Tuesday, May 28, 2013

Settling New Land near Cooksville—and Claim Jumping! PART TWO by Larry Reed

McCarthy House 1975
The McCarthy family of Porter Township related an incident involving “claim jumping” in the early days of land settlement near Cooksville. It begins with a question: Can a man on foot beat a horse-drawn buggy in a race from the Town of Porter to Milwaukee, a distance of nearly a hundred miles? The answer is “yes,” if the country is new, without many roads and with rivers to cross—and with a very determined pioneer on foot.

That happened in 1843, and the race was won by Dennis J. McCarthy who had settled on land just east of Cooksville near Caledonia Springs but had not yet formally claimed or registered it. 

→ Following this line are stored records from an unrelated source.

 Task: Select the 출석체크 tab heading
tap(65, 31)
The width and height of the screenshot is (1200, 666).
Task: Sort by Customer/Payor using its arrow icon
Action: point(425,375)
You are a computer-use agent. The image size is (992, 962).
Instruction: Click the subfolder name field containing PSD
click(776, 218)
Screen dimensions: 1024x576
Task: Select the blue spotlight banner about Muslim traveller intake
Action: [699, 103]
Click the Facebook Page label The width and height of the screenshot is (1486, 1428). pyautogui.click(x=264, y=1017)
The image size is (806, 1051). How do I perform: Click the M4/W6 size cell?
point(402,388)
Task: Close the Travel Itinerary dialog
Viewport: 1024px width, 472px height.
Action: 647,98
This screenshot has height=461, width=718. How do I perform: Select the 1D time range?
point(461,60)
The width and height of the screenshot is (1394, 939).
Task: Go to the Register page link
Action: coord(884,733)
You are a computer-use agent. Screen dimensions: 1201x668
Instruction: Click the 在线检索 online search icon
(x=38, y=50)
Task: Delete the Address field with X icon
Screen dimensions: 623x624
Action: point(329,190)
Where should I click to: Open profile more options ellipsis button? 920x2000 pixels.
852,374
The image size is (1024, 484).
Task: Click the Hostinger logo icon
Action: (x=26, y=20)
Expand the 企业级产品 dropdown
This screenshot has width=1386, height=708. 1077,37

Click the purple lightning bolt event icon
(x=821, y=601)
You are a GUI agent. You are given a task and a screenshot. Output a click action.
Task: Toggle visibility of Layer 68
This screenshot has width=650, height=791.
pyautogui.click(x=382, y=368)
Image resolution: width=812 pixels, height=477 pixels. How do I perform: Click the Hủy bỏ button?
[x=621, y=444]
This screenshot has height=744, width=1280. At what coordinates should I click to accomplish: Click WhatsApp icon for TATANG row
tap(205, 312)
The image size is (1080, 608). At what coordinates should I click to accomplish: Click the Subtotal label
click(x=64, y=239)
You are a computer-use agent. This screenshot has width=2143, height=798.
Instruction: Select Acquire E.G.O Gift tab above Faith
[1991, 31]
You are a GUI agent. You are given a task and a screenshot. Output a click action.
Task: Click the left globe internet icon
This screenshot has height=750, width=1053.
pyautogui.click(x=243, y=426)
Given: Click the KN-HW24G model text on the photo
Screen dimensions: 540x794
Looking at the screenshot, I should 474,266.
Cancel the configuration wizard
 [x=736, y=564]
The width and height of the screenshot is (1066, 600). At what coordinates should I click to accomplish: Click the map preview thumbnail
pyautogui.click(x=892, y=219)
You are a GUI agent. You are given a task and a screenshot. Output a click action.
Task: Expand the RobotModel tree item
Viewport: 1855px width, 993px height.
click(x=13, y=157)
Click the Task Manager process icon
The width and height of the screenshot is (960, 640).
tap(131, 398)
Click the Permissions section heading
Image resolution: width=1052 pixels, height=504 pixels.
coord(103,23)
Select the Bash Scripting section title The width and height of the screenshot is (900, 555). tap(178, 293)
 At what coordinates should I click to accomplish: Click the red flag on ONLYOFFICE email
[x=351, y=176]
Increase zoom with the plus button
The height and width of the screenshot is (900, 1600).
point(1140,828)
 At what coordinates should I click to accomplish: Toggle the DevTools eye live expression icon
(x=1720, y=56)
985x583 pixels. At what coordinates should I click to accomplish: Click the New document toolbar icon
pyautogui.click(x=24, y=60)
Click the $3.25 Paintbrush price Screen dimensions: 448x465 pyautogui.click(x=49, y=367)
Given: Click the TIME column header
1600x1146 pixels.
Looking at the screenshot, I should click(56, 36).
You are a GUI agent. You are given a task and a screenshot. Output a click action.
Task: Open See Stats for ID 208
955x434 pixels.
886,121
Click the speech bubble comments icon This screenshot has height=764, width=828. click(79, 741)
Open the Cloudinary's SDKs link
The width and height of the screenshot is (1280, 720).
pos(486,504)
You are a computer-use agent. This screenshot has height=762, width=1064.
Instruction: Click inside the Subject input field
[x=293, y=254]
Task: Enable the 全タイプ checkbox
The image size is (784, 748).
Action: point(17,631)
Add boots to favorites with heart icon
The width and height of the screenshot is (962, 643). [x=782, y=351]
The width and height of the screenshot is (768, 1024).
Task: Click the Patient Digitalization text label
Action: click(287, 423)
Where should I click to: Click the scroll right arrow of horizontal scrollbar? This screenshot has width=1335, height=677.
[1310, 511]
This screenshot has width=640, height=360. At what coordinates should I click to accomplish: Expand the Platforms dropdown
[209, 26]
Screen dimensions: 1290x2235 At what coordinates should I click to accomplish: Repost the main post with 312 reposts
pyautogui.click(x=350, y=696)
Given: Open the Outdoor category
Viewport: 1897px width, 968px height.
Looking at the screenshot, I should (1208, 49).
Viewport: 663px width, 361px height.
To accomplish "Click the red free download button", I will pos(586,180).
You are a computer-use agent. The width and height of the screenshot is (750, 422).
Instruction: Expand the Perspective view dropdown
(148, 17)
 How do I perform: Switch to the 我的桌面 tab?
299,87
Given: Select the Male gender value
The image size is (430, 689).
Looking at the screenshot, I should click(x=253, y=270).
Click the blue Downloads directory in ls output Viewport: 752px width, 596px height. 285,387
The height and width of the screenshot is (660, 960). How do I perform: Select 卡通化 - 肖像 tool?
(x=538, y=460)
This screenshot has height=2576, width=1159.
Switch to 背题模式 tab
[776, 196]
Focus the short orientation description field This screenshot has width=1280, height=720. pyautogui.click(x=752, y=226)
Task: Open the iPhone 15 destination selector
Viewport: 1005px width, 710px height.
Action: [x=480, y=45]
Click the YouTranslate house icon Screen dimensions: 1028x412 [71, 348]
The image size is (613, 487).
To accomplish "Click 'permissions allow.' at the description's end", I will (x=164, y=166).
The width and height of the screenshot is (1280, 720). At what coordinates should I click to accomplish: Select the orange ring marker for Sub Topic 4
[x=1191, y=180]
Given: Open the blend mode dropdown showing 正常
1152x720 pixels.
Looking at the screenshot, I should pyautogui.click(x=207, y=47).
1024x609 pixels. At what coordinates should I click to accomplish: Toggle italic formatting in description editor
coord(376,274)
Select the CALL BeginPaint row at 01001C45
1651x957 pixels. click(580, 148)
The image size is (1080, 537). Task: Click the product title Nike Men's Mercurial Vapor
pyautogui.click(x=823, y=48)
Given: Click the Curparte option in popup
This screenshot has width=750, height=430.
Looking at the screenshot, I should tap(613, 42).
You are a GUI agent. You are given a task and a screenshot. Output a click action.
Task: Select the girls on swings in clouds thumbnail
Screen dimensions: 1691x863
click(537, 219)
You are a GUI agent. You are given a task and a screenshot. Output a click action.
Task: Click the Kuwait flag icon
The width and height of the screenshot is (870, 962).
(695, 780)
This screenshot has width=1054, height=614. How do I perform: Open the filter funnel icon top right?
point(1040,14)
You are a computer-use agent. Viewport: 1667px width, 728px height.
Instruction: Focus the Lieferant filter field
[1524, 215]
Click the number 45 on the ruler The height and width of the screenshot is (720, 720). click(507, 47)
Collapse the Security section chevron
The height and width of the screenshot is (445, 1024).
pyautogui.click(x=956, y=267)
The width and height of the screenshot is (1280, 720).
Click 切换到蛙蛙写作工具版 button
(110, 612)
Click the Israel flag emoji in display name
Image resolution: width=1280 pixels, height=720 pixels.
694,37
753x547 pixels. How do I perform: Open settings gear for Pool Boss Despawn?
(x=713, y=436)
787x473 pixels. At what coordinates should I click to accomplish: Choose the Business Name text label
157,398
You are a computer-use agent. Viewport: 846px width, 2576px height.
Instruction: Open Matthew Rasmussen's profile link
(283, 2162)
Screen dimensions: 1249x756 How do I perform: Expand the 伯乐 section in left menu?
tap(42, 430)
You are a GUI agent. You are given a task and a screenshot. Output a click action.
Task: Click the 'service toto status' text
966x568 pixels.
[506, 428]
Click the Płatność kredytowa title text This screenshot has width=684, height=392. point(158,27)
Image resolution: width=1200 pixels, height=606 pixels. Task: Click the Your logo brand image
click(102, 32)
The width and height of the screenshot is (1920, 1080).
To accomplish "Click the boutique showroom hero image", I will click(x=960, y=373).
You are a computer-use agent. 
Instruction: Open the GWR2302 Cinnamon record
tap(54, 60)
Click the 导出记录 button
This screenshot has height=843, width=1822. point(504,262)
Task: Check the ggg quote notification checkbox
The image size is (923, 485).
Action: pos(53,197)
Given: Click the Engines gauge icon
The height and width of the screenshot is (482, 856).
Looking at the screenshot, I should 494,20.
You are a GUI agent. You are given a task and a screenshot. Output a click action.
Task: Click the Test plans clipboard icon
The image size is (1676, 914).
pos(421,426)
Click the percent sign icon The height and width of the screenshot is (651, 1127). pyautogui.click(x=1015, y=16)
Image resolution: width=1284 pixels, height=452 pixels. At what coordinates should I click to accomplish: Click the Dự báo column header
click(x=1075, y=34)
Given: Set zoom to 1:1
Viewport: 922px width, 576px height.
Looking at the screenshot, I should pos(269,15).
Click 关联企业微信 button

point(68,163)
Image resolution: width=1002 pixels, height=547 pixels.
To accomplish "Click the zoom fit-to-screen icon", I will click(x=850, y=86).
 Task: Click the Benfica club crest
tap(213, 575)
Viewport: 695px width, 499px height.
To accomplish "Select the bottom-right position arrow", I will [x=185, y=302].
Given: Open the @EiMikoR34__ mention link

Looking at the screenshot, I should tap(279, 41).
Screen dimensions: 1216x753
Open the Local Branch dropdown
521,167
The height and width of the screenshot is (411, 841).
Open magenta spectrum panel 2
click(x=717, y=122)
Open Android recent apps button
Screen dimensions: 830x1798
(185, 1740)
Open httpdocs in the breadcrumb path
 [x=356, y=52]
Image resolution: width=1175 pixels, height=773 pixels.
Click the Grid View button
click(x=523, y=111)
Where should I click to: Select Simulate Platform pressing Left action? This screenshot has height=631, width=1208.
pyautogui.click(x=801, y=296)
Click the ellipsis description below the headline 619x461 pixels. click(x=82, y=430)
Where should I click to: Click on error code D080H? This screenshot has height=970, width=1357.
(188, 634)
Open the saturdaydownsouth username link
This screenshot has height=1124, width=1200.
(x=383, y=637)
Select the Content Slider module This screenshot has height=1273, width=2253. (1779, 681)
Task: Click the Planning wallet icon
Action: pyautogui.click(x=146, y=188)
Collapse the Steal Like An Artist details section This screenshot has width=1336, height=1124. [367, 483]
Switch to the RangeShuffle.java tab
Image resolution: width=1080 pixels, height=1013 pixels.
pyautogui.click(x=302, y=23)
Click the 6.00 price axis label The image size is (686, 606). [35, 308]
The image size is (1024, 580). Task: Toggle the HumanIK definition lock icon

The cause of the” race” was an incidence of “claim jumping.” In 1843, McCarthy settled in Section 9 of the Porter Township intending to establish his residency on his claim—and to be the first individual to ever own that piece of government land— but he had not yet filed the necessary papers with the U.S. Land Office.  Before he could file the papers for the land, McCarthy heard that a Mr. Lyons from the nearby Town of Dunkirk intended to jump McCarthy’s claim by traveling to Milwaukee in his carriage the next day to file papers. McCarthy immediately set out on foot for the Milwaukee Land Office himself. He did not have a horse available. The race was on.

And McCarthy beat Lyons to the Land Office, reaching the Milwaukee office before it closed and successfully filing his papers first. It was said that Lyons had taken his time, never dreaming a man on foot could beat him to Milwaukee.

From Milwaukee, McCarthy took a stage back to Janesville, maybe continuing onward along the stage route, perhaps all the way to Cooksville, returning triumphantly home to his log cabin. He’d soon build a handsome limestone house in its place, now known as the McCarthy House. And soon St. Michael’s Catholic Church would be built nearby on a corner of McCarthy’s property on Caledonia Road, as well as a cemetery for his fellow Irish Catholics

St. Michael's Church 1948
That first St. Michael the Holy Archangel Church, as it was formally named, was a log structure erected about 1843. This building was destroyed by fire in 1867, and a small, clapboarded frame church was then constructed. This church was dismantled in 1948 and sold for salvage for $800.  The cemetery, filled with Irish names, remains, as does McCarthy’s limestone house.

McCarthy recalled the early days when deer, bears and wolves roamed the area — at times, fire brands had to be lit in the house windows to drive away the howling wolves. And fishing was too easy to be a sport: one just had to put a gunny-sack over a barrel hoop, place it into the narrow stream of the Caledonia Creek and beat the water with branches to net a sack-full of fine white bass. And soon a stone bridge would be built over nearby Caledonia Creek in 1857 in an attempt to bring a proposed railroad to the Cooksville area, but the railroad company went bankrupt and eventually decided to send the new railroad in another direction. 


Caledonia Springs Bridge - painting
The grain and produce that local farmers like McCarthy produced were usually transported by an ox team to Milwaukee, which took at least two days to get there and one-and-a-half to return— about twice the time it took for a man to walk there, especially if the man was in a hurry to claim his small part of the American dream in 1843.